Hacker News new | ask | show | jobs
by danpalmer 1120 days ago
"Senior" means different things to different people.

I've interviewed "senior" engineers who I wouldn't hire into an internship, and I've interviewed regular (non-senior) engineers who are exceptional.

It also means different things to different companies. At a startup, a "staff engineer" might just be the best engineer on a team of 5-10, but at a big tech company it means a completely different thing. I've also worked with senior engineers at big tech companies who would be less productive than a new graduate in a 3 person startup.

Apply to a job description, not a job title.

1 comments

> At a startup, a "staff engineer" might just be

They're clearly wizards that hold a staff.

> I've also worked with senior engineers at big tech companies who would be less productive than a new graduate in a 3 person startup.

That doesn't sound like the engineers' fault? In reverse would the new graduate be productive in big tech?

> "Senior" means different things to different people.

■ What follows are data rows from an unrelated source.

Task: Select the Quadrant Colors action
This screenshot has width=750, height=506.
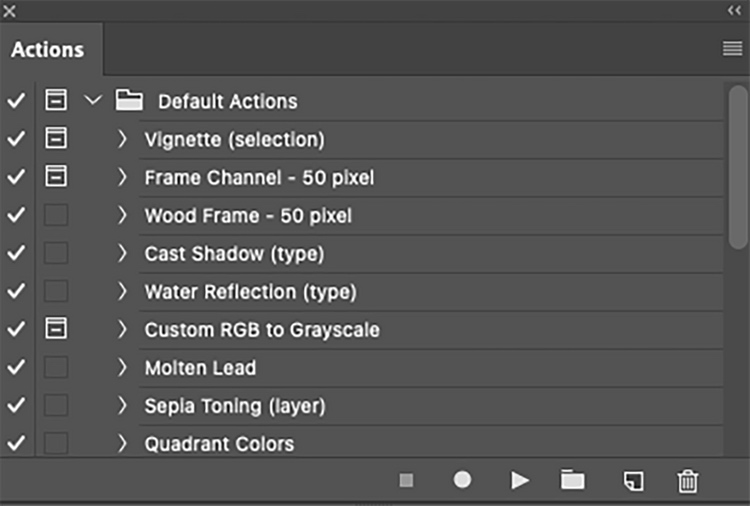Action: pos(219,444)
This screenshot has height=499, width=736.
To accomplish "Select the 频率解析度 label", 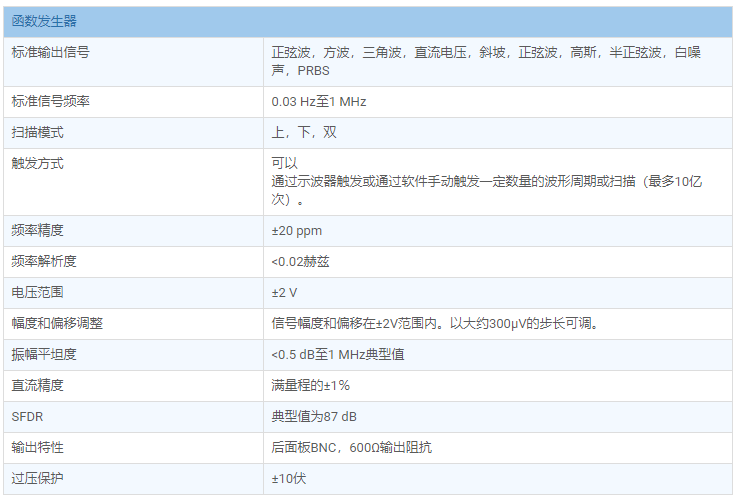I will (x=44, y=262).
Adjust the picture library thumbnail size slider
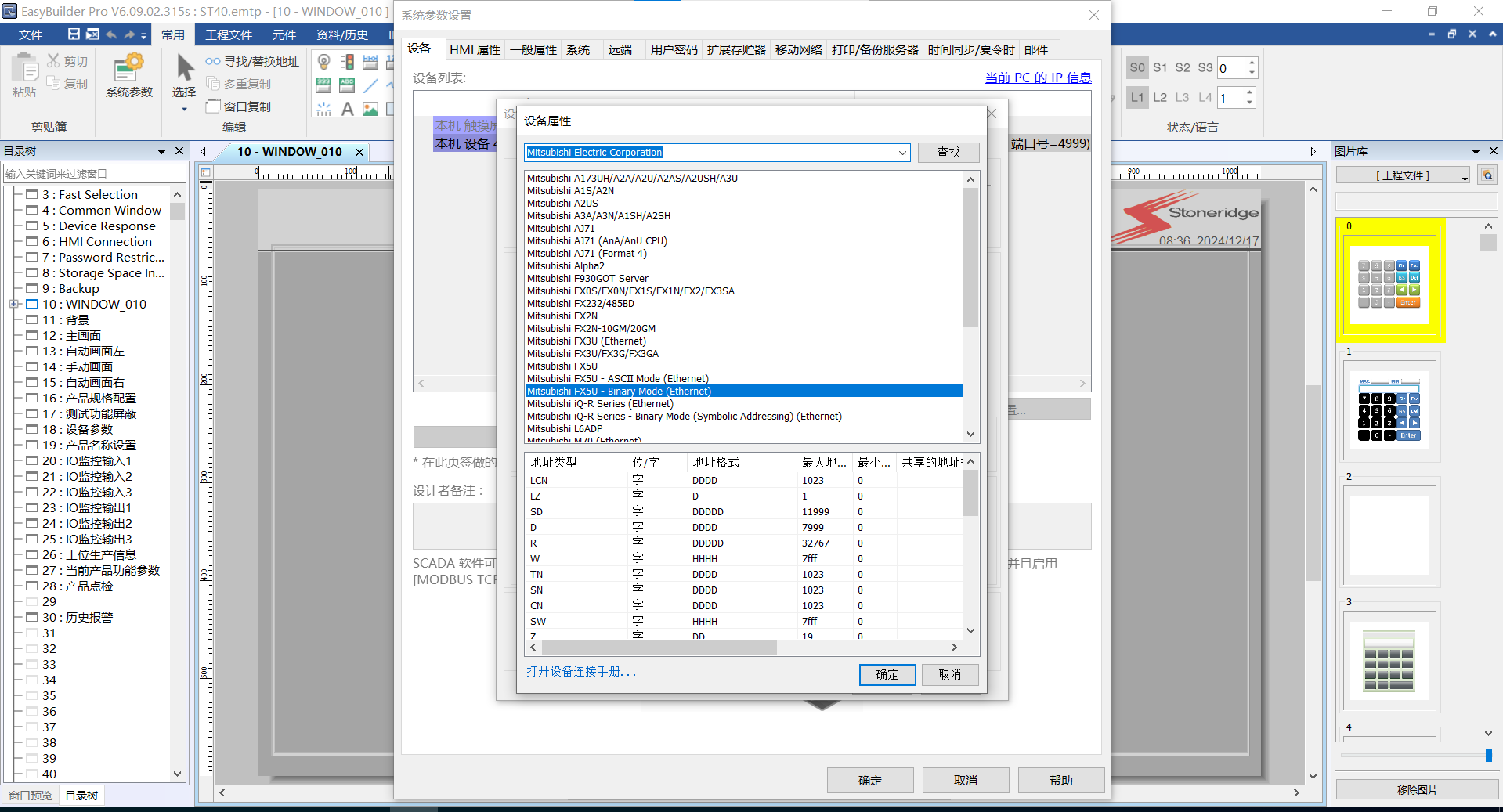Screen dimensions: 1503x812 [x=1488, y=755]
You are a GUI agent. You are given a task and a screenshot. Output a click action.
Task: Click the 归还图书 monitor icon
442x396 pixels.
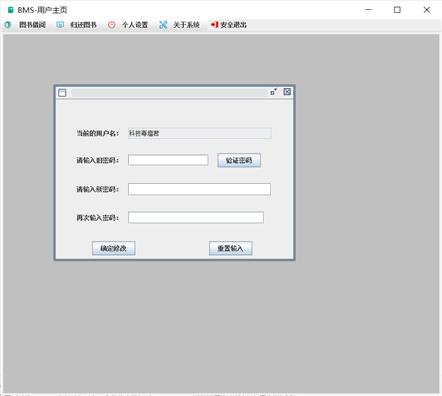click(x=60, y=25)
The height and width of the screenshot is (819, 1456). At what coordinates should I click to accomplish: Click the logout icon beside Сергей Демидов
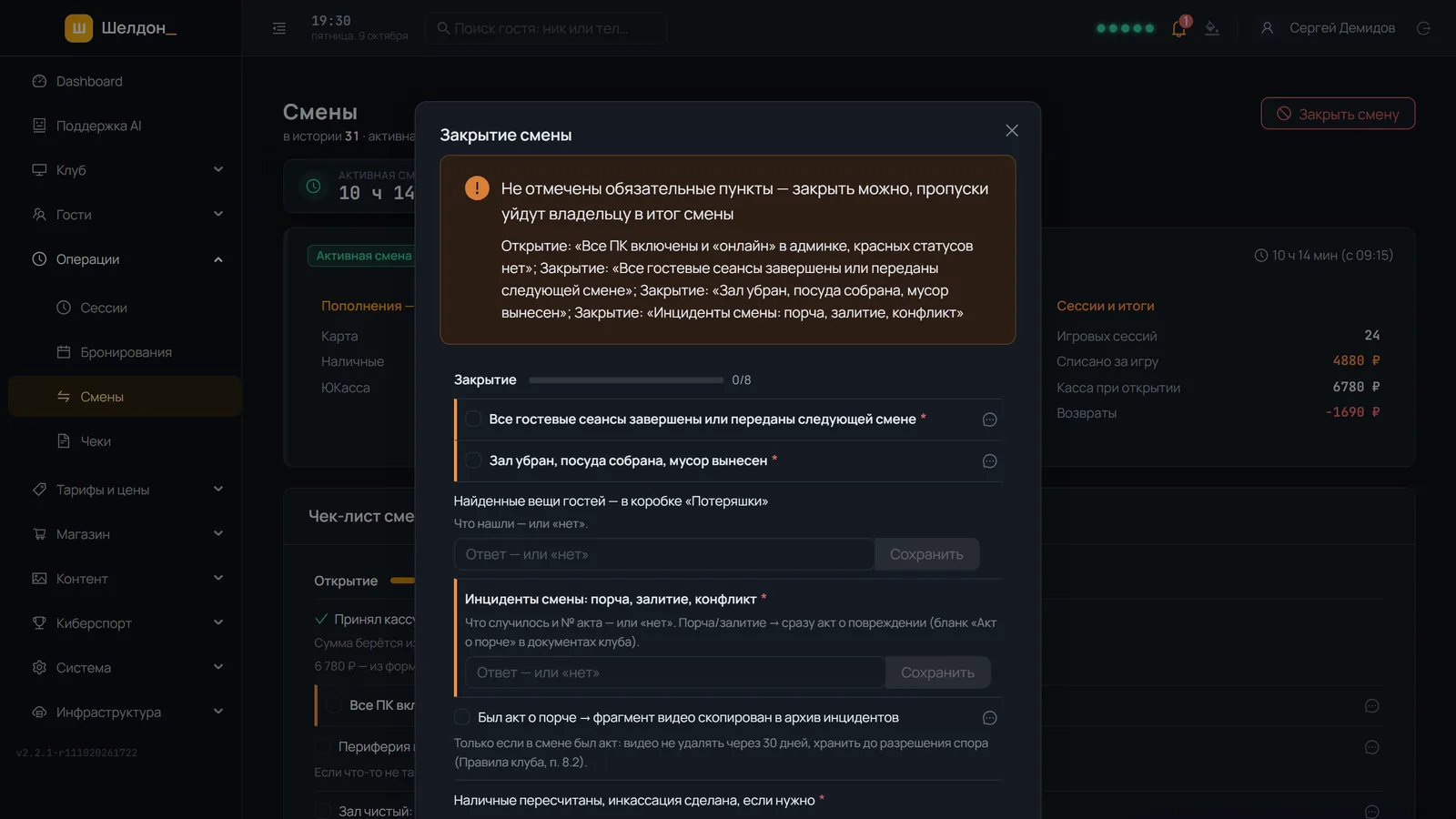[1423, 28]
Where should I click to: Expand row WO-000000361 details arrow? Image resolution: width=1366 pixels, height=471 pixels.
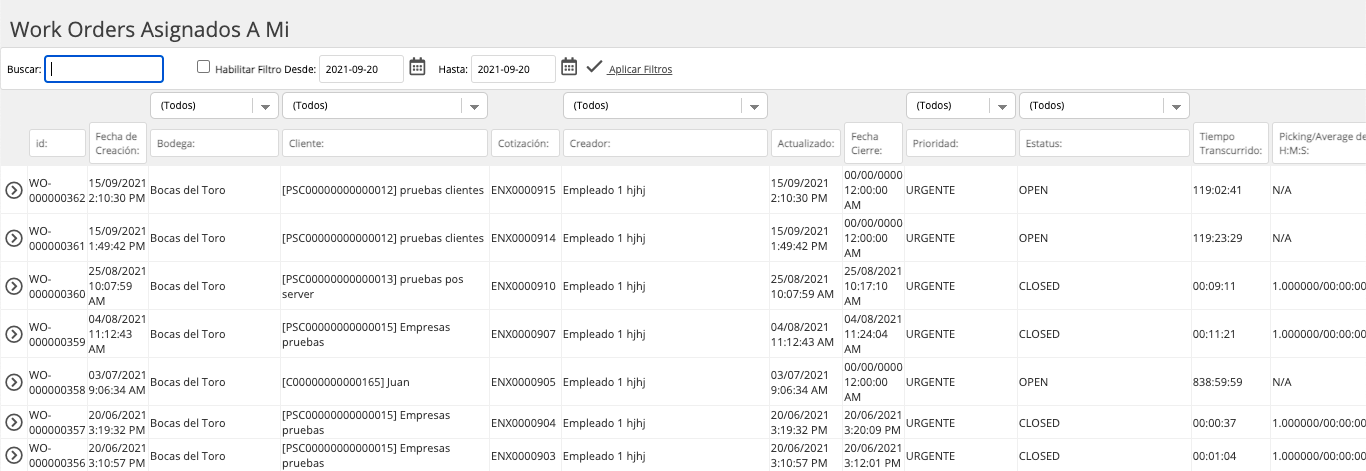pyautogui.click(x=14, y=238)
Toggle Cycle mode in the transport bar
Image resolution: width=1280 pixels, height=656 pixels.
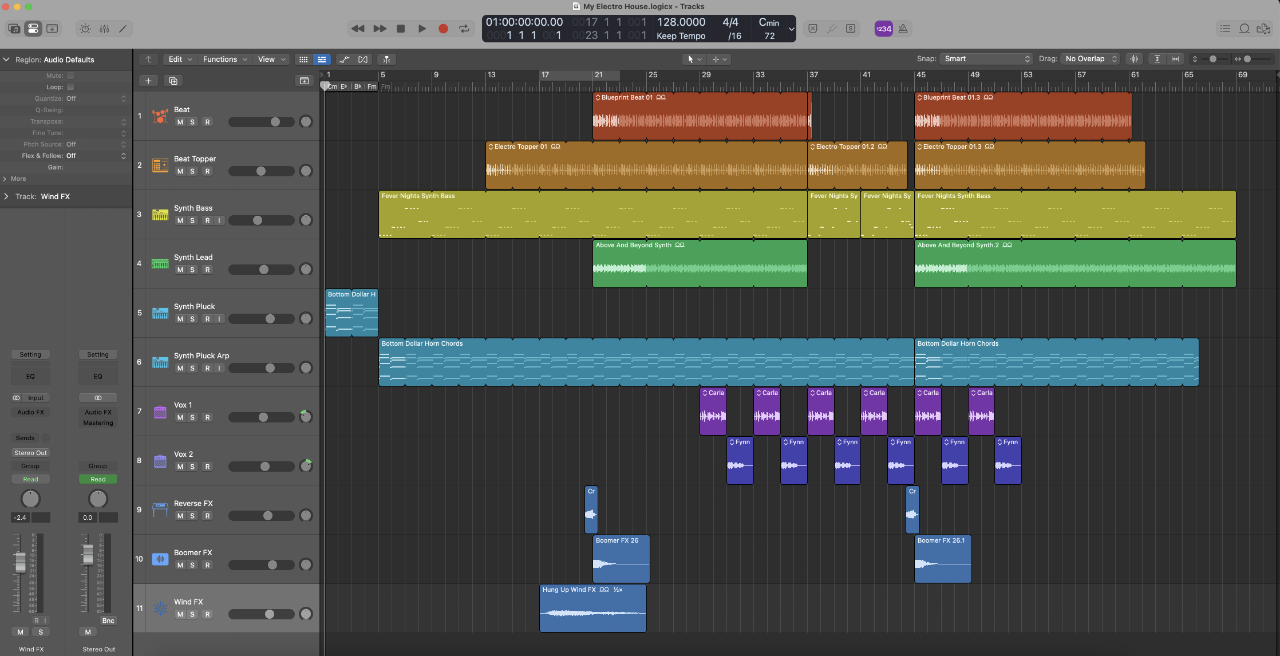pos(464,29)
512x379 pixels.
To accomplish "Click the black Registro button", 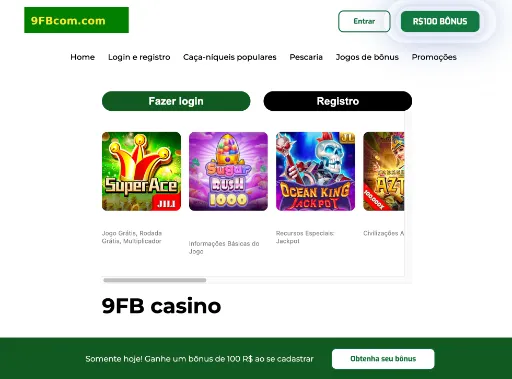I will click(x=338, y=101).
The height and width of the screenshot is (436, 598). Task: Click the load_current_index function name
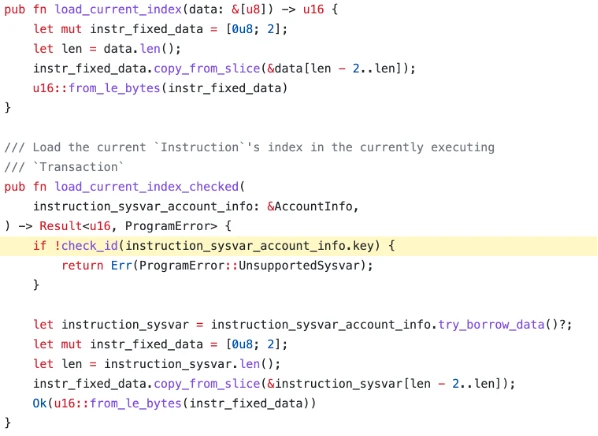pos(118,9)
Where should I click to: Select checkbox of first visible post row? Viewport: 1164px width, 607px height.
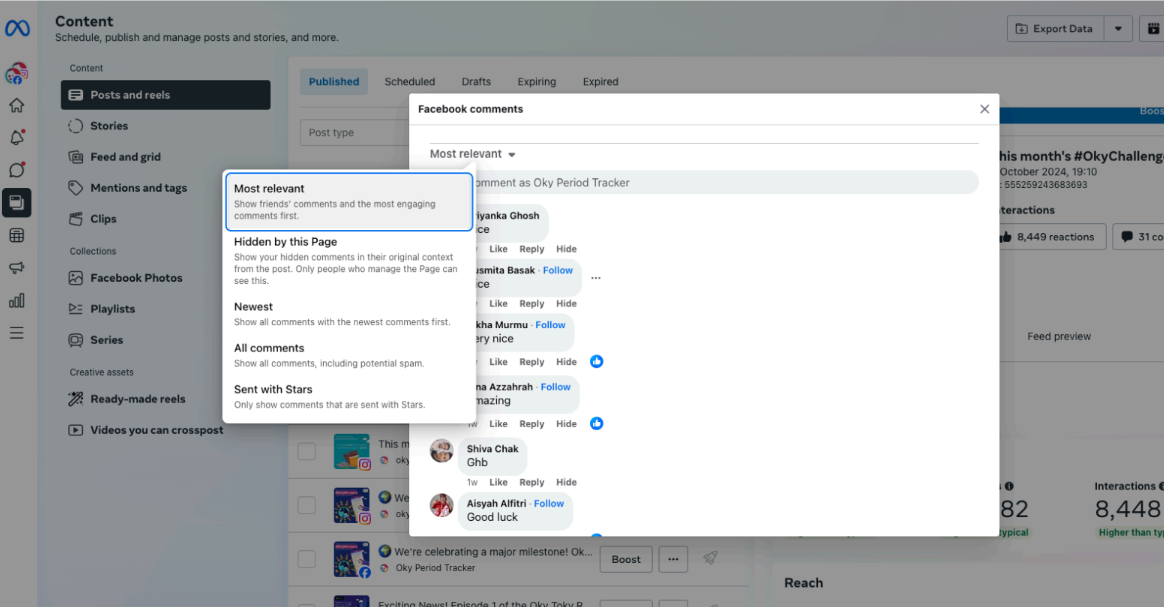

It usually just means old.

> > I've also worked with senior engineers at big tech companies who would be less productive than a new graduate in a 3 person startup.

> That doesn't sound like the engineers' fault? In reverse would the new graduate be productive in big tech?

It's no one's fault, it's that different companies need different things and can utilise productivity in different ways.

Yea, a lot (not most) of seniors at Big Tech spend 50+% of their time writing docs that never result in anything or otherwise really did _not_ need a doc, or "generating ideas" and "fielding questions" from someone 3 teams away from them.

The mid-levels engineers are doing a lot more of the grunt work of writing code. At a small company, new ideas are great, but you really need someone that can just sit down and pump out code. Move fast, bias for action.